Transcribe the stretch of data from the line containing "1440x810 pixels. How" through the line containing "(1314, 645)", including both of those lines. Leave the pictures out of your answer.
------ Data for this exercise ------
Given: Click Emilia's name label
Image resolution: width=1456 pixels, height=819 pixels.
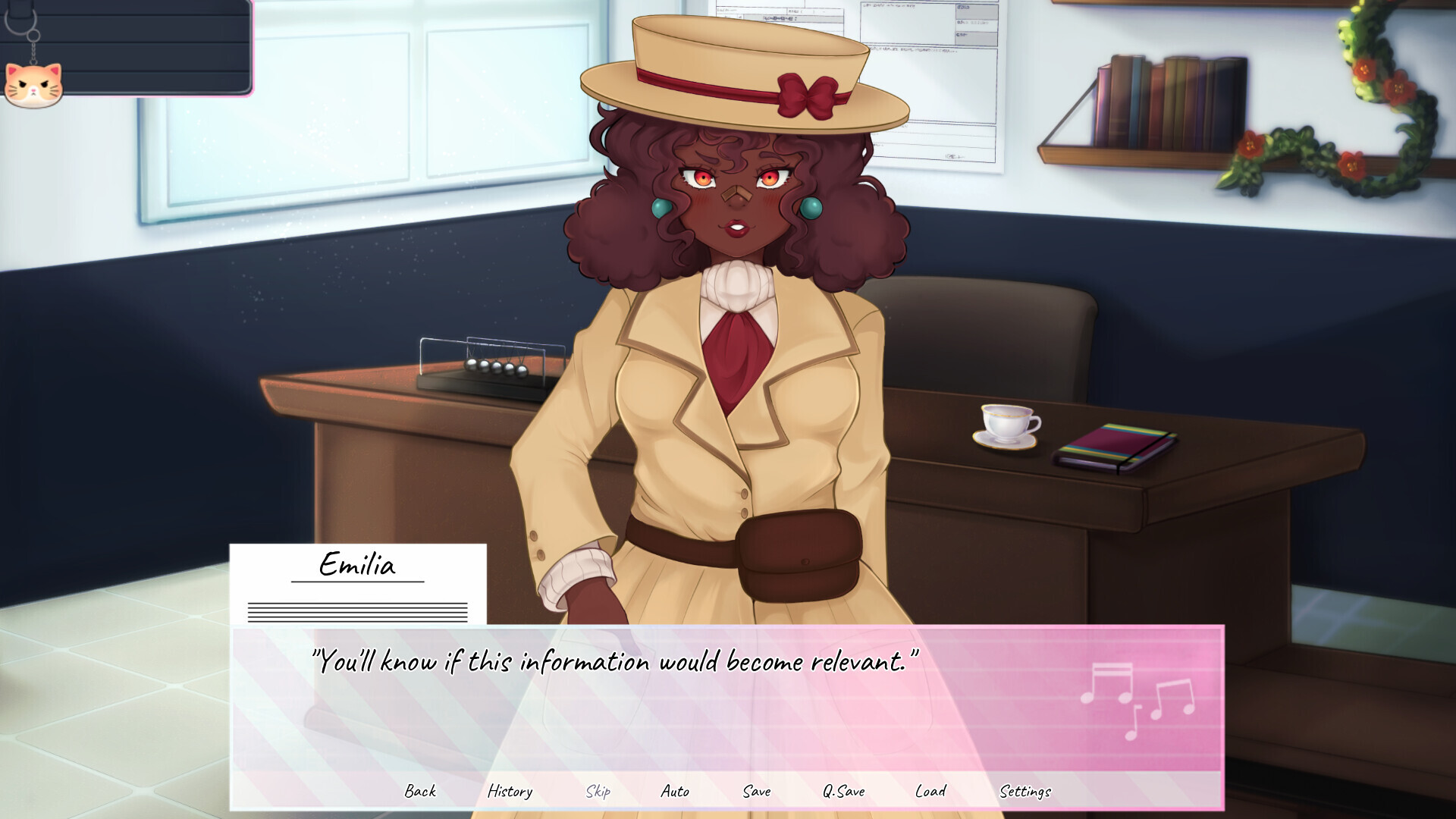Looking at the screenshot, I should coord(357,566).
------
------ Data for this exercise ------
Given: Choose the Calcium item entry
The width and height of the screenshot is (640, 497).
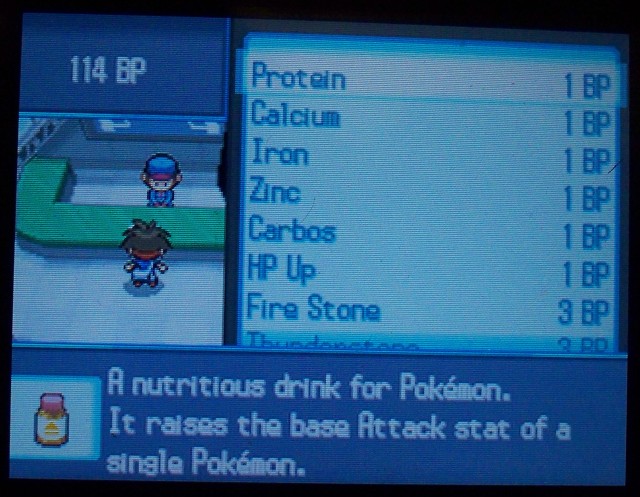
------
------ Data for this exercise ------
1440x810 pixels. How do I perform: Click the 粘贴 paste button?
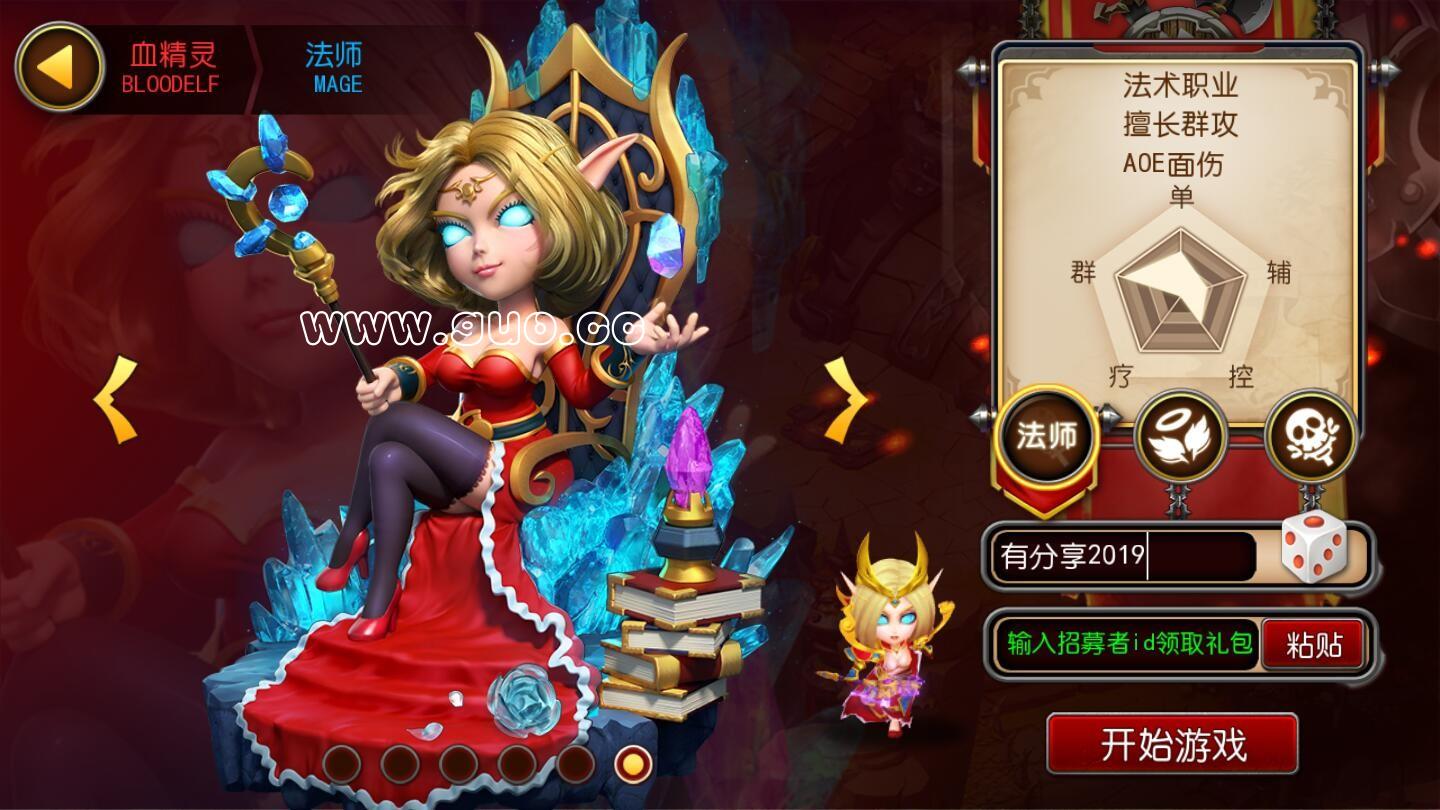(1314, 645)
------
• **Response for this exercise**:
1440x810 pixels. How do I perform: Click the 粘贴 paste button?
(1314, 645)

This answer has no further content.